Climate progress is key to reinvigorate European project

(EurActiv, 21 May 2019) If the EU is to regain trust and achieve a renewed social contract, the most progressive response to the climate crisis must be at the core of its new mission, writes Martin Porter.

Martin Porter is executive chair in Brussels for the The University of Cambridge Institute for Sustainability Leadership (CISL).

No one could have read the UN’s recent global assessment of biodiversity, indicating that one million animal and plant species face extinction, and not be shocked. And last year’s ‘1.5 degrees’ IPCC report was just as stark in its warning that the window of opportunity to avoid dangerous climate change will close by 2030, a mere decade away – making climate neutrality for Europe in advance of 2050 de facto necessary for the global goal to be met.

We clearly continue to have a fundamentally unsustainable global economy and society – and our political system in Europe is struggling to keep pace with and adapt to the need for fundamental change. For all its resilience, successes and continuing potential, if Europe’s current model of development is proving to be socially and politically unsustainable, the evidence that it is environmentally so is now overwhelming.
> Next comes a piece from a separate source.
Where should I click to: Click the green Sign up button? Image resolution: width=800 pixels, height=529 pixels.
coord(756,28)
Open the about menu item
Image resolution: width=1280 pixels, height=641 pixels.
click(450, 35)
The urgency and scale of the changes necessary to address climate change alone – and biodiversity and ecosystem damage and resource depletion are now of equal significance – and so intertwined with broader policy areas as to be impossible to deal with separately and require immediate and enormous collective efforts if they are to be properly handled.

In this context, the importance of the European elections and the next five-year agenda they set for the new EU mandate are hard to underestimate. The significance of the likely new European Parliament is as much in its broader rejection of binary left-right thinking and allegiances represented by traditional political parties, as an appeal for new thinking from all parties on issues such as sustainability, where public trust is clearly at stake. But if it is to achieve a renewed social contract, the most progressive response to the climate crisis must surely be at its heart.

Public support for action on climate change by the EU is high and growing; it is an area where international co-operation and collaboration are considered obvious and essential to European citizens from all member states.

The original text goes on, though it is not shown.